● What to do: Only some lines are wanted. Transcribe, exactly, the lines below from the line with "Контакты (1080, 80)" up to and including the line with "[spinbutton] (1000, 389)".

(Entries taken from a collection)
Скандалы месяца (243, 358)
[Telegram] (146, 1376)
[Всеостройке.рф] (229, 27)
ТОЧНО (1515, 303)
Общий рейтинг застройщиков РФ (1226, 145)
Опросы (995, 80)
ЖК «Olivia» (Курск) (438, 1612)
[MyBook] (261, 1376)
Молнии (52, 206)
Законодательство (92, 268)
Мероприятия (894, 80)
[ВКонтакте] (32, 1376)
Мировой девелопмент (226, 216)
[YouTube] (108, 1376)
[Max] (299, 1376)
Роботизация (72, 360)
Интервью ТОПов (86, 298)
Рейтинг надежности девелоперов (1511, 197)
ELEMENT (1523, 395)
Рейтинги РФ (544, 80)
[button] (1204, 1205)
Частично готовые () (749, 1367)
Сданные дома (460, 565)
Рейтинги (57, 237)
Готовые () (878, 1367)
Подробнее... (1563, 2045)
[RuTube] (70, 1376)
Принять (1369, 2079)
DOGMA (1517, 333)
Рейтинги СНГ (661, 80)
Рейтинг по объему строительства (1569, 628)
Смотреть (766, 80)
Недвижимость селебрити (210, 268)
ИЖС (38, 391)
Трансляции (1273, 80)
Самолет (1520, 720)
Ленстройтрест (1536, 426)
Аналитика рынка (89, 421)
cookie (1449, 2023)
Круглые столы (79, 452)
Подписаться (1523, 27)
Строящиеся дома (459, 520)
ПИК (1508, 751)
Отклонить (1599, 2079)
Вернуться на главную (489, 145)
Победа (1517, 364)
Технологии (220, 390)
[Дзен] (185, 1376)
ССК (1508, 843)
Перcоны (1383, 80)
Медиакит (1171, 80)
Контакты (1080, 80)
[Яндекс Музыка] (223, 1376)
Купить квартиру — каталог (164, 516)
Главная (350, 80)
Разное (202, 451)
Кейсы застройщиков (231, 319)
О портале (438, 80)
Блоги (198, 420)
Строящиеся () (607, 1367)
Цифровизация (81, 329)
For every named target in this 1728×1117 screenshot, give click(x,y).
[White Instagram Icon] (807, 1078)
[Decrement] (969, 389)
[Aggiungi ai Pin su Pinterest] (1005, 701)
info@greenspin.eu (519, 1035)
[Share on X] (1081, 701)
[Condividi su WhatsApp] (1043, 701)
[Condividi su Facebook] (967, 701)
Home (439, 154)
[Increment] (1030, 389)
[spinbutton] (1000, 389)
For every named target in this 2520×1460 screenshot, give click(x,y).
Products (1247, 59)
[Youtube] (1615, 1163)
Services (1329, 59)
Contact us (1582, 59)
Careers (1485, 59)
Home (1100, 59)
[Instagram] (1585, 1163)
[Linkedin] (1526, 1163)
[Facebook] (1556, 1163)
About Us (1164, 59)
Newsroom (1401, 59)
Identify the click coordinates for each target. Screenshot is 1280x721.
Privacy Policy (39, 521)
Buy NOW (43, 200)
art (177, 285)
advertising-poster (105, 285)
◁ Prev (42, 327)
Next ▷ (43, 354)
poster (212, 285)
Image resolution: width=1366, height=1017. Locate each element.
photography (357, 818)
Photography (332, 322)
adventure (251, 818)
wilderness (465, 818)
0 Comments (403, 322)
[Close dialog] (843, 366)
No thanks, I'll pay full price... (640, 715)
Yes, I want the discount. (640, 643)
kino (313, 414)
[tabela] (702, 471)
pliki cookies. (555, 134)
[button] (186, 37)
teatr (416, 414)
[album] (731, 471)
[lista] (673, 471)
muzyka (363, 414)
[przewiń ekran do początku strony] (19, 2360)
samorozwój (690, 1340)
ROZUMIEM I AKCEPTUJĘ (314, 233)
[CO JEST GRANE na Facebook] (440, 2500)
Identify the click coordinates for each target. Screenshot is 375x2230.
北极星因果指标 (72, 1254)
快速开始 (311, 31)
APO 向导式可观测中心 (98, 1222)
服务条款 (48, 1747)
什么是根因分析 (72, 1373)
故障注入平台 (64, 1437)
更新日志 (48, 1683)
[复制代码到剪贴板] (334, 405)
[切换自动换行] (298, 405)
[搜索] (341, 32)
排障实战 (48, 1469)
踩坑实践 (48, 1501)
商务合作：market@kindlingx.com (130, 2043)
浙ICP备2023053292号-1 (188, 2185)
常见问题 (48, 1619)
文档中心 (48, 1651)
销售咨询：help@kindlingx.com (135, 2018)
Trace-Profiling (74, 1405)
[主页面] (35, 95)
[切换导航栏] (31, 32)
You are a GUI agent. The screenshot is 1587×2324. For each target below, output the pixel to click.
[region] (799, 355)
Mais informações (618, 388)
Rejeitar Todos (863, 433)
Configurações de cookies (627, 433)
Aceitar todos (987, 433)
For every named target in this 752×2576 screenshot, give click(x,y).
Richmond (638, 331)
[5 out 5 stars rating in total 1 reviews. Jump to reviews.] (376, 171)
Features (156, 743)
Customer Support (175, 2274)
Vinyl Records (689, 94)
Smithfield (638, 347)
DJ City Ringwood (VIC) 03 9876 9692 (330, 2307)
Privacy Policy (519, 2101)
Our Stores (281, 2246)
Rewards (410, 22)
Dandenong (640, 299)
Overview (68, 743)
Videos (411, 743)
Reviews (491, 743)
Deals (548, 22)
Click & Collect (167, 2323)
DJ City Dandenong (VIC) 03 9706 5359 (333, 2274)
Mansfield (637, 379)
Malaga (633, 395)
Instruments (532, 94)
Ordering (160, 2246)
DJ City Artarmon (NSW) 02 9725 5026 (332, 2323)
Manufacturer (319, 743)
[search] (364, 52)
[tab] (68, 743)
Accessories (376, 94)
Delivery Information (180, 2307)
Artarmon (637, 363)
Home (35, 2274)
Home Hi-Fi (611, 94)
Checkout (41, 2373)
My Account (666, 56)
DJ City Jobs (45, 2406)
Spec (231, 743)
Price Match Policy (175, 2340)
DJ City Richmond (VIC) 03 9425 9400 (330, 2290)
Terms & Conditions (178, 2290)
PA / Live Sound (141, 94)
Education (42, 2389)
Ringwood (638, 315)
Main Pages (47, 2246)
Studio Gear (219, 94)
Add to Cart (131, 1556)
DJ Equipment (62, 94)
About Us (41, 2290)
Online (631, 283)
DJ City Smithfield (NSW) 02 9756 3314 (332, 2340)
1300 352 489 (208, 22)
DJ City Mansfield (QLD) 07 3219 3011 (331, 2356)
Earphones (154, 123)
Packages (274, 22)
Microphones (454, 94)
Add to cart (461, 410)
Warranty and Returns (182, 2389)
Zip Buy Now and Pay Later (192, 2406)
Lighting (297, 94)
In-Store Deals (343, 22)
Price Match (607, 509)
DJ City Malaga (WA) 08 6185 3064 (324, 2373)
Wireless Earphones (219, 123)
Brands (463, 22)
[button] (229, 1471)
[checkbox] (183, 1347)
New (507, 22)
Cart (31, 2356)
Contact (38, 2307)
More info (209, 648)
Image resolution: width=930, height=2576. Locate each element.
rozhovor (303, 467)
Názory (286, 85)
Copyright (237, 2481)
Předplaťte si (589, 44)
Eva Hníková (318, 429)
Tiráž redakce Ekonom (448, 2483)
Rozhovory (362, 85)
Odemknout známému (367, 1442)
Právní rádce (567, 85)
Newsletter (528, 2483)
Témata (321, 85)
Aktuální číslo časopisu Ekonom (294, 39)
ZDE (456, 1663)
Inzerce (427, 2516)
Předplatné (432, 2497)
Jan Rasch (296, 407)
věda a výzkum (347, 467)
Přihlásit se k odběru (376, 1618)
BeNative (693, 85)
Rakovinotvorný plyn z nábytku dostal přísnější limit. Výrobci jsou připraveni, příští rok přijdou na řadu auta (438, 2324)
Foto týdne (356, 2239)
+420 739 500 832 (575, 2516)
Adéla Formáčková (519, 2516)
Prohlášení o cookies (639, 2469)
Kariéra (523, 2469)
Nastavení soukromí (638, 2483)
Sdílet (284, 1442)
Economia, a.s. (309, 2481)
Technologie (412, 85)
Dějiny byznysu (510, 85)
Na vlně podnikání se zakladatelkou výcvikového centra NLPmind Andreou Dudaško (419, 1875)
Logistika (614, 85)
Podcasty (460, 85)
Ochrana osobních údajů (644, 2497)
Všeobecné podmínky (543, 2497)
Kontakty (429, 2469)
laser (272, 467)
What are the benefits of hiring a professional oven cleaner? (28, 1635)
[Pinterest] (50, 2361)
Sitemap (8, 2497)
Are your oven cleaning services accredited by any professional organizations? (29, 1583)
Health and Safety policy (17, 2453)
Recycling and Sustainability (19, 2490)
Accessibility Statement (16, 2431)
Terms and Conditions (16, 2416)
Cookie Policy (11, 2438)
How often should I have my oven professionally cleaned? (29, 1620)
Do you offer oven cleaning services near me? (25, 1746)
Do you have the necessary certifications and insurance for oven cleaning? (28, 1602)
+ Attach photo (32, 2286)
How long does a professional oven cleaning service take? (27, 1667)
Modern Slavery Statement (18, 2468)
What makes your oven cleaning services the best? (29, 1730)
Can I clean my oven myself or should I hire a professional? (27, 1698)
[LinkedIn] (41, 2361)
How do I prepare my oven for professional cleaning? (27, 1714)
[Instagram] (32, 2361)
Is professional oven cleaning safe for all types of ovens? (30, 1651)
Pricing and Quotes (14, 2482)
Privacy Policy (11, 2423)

● Solution to the exercise:
Контакты (1080, 80)
[Яндекс Музыка] (223, 1376)
Купить квартиру — каталог (164, 516)
Главная (350, 80)
Разное (202, 451)
Кейсы застройщиков (231, 319)
О портале (438, 80)
Блоги (198, 420)
Строящиеся () (607, 1367)
Цифровизация (81, 329)
For every named target in this 1728×1117 screenshot, give click(x,y).
[White Instagram Icon] (807, 1078)
[Decrement] (969, 389)
[Aggiungi ai Pin su Pinterest] (1005, 701)
info@greenspin.eu (519, 1035)
[Share on X] (1081, 701)
[Condividi su WhatsApp] (1043, 701)
[Condividi su Facebook] (967, 701)
Home (439, 154)
[Increment] (1030, 389)
[spinbutton] (1000, 389)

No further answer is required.